The following information was assembled from numerous sources and cannot be used directly as proof of Qualifying Service or Lineage.
It is considered a research aid and is intended to assist in locating sources that can be used as proof.
State of Service: VA
Qualifying Service: Patriotic Service
Bailey Carter was born about August 1742 at Virginia. He was a great-grandson of English immigrants to Virginia. He was an apprentice to John Waller and learned the craft of shoemaking. He moved to Halifax County, a part of present-day Henry County.
In 1762, Bailey Carter was inducted into the Halifax County Militia as a Private under Lieutenant Colonel Adams Stephen and served at Fort Trial, near present-day Martinsville, Virginia, to the end of the French and Indian War. His duties included scouting for hostile Indians and French trappers.
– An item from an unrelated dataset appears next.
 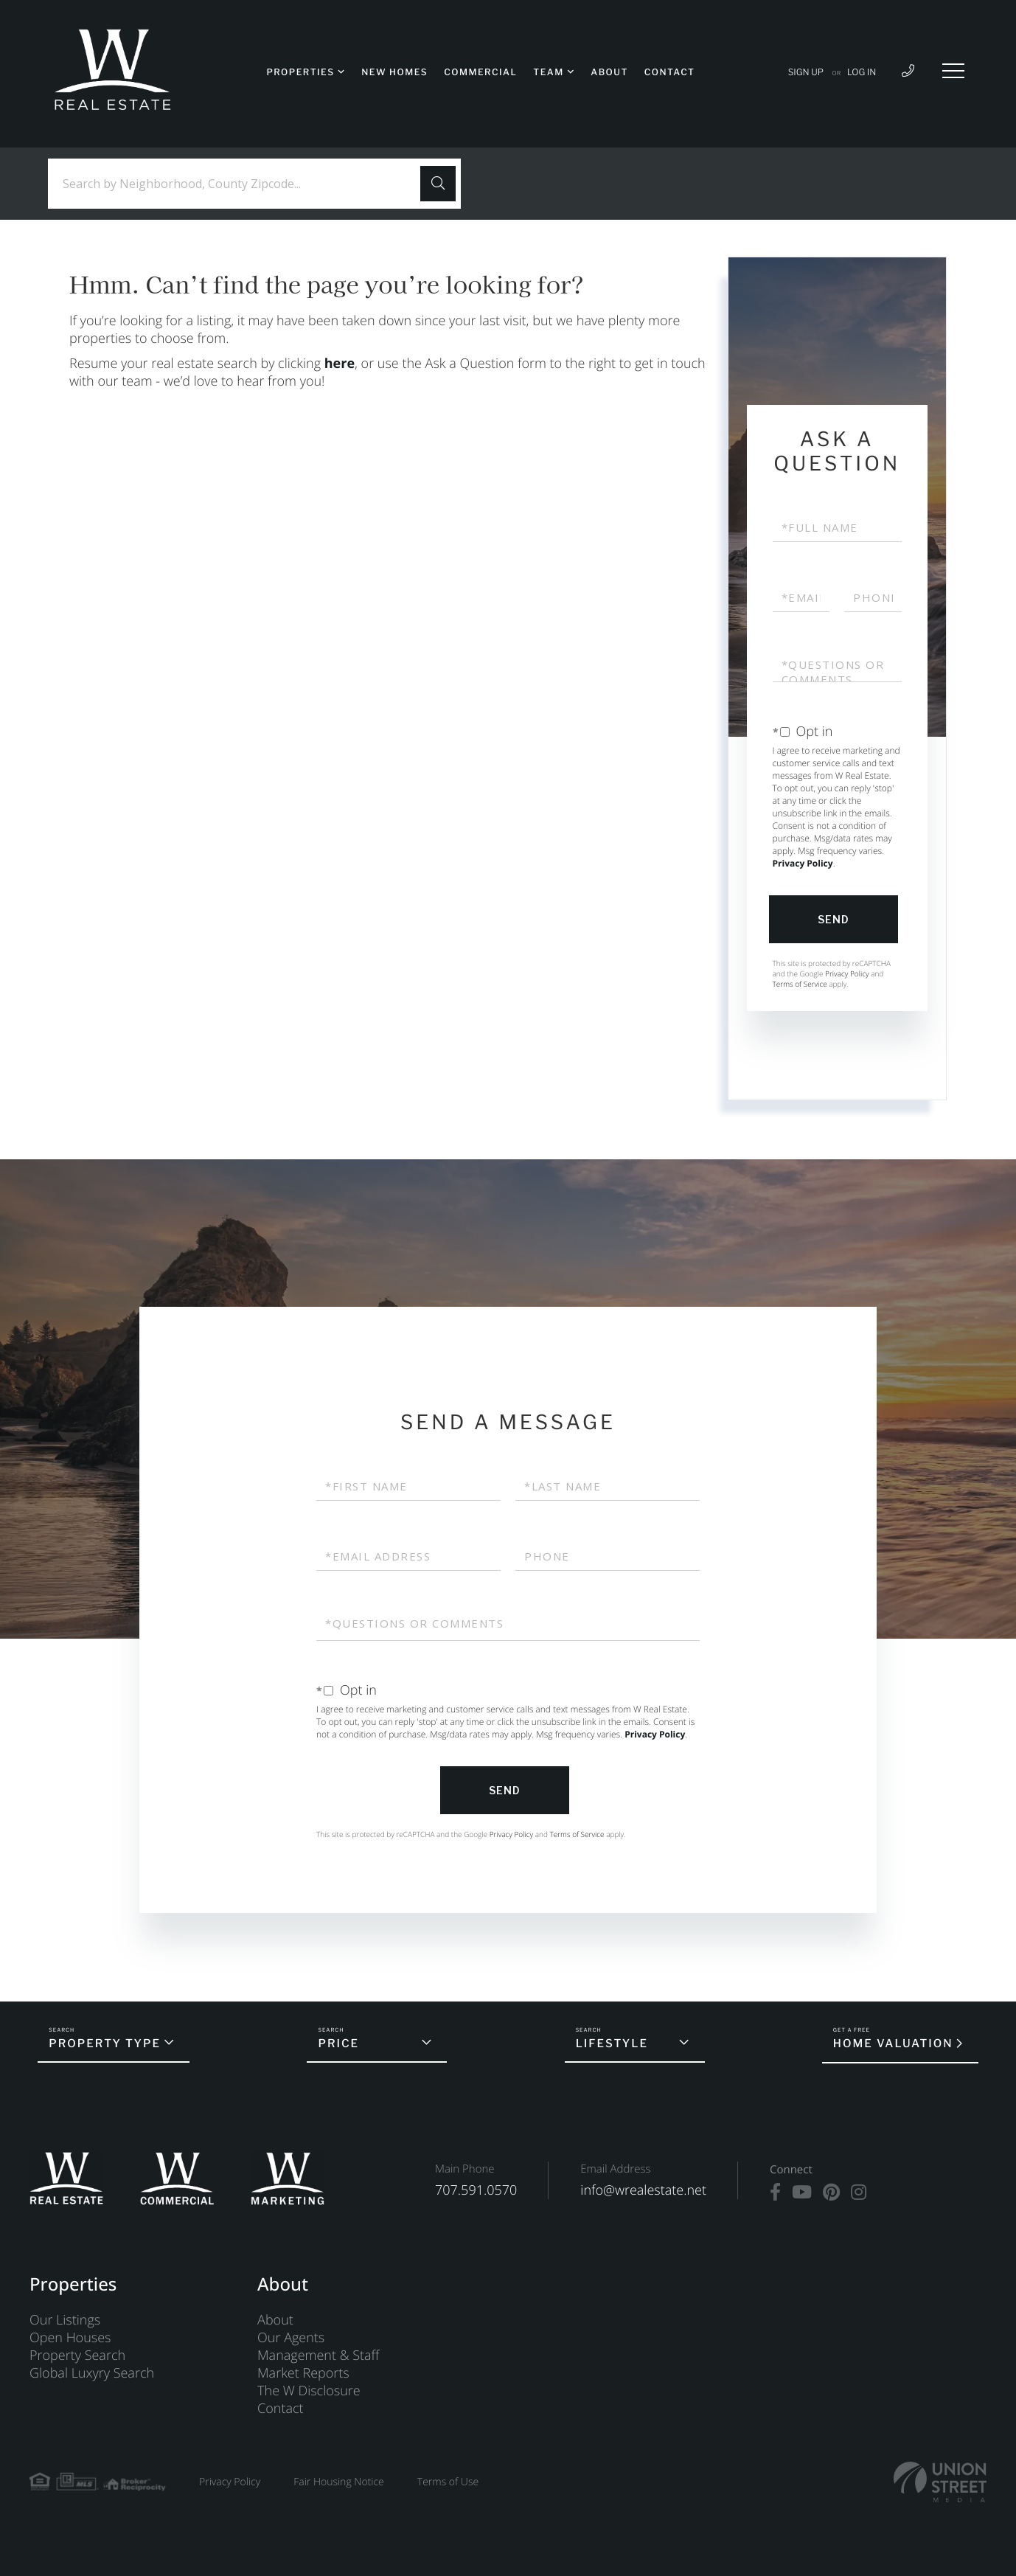 I want to click on info@wrealestate.net, so click(x=643, y=2190).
He did not receive pay for this service.
Bailey Carter married Nancy Teague in 1764.
He went to the Henry County Courthouse, July 27, 1780, and made an oath that he served as a soldier in Colonel Adam Stephen's campaign in the year 1762 and did not receive his bounty of land as agreed for serving the King of England's Proclamation of 1763.
Carter was granted this bounty of land for serving the King by renouncing the King: " I do swear or affirm that I renounce and refuse all allegiance to George III, King of Great Britain… and that I will be faithful and bear true allegiance to the Commonwealth of Virginia, as a free and independent state."
Bailey Carter died about 1820, aged 77 years.